[Instrucciones y requisitos]
Según el texto sobre el salmo 118, ¿en qué oración se reparte este salmo a lo largo de las cuatro semanas del salterio?

[Fragmento del texto]
___
¡Cuánto amo tu voluntad!
Todo el día la estoy meditando.
Tu mandamiento me hace más sabio que mis enemigos,
siempre me acompaña.
Soy más docto que todos mis maestros,
porque medito tus preceptos.
Poseo más cordura que los ancianos,
porque guardo tus leyes.
Aparto mi pie de toda senda mala,
para guardar tu palabra.
Nunca me aparto de tus mandamientos,
porque tú me instruyes.
¡Qué dulce al paladar me es tu promesa:
más que miel en la boca!
Por tus decretos cobro inteligencia,
por eso odio el camino de la mentira.
Lámpara es tu palabra para mis pasos,
luz en mi sendero.
El salmo 118, el más largo de la Escritura, se derrama a lo largo de las cuatro semanas del salterio en la oración de la hora intermedia. Dura así todo el año. El martes de la segunda semana desgrana y sintetiza un tema tan importante como es la ley, los mandamientos, los decretos, la voluntad de Dios o la Palabra. Ni más ni menos que, en palabras de San Pablo, aquello que pasa a ser el pedagogo, el ayo que precedería al Maestro (ver Ga 3,23-26) y que, mientras Él llega en persona, es lámpara, luz en el sendero del que busca.
___
[Datos mostrados]
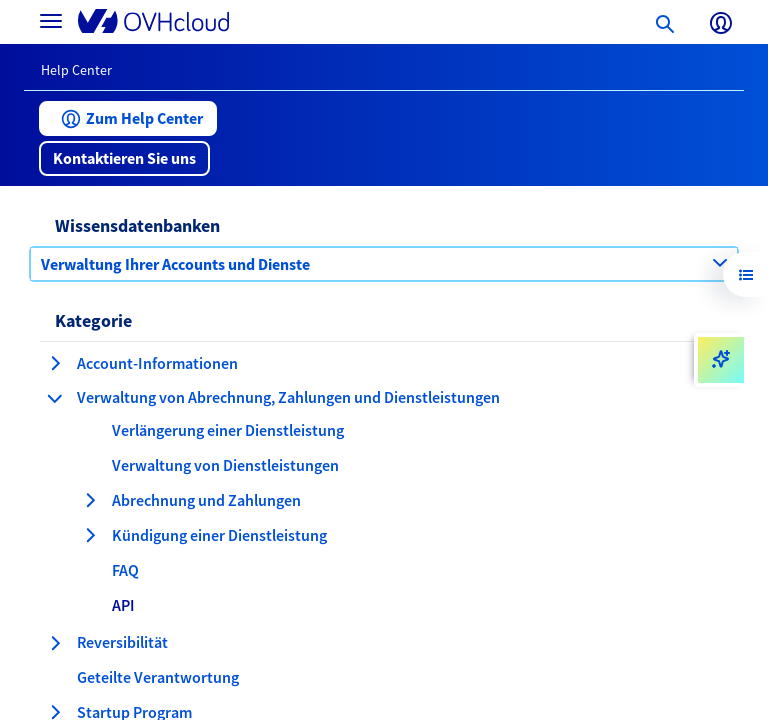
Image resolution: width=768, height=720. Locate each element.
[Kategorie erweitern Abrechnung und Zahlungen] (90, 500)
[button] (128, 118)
___
[Resultado del ejercicio]
Se reparte en la oración de la hora intermedia.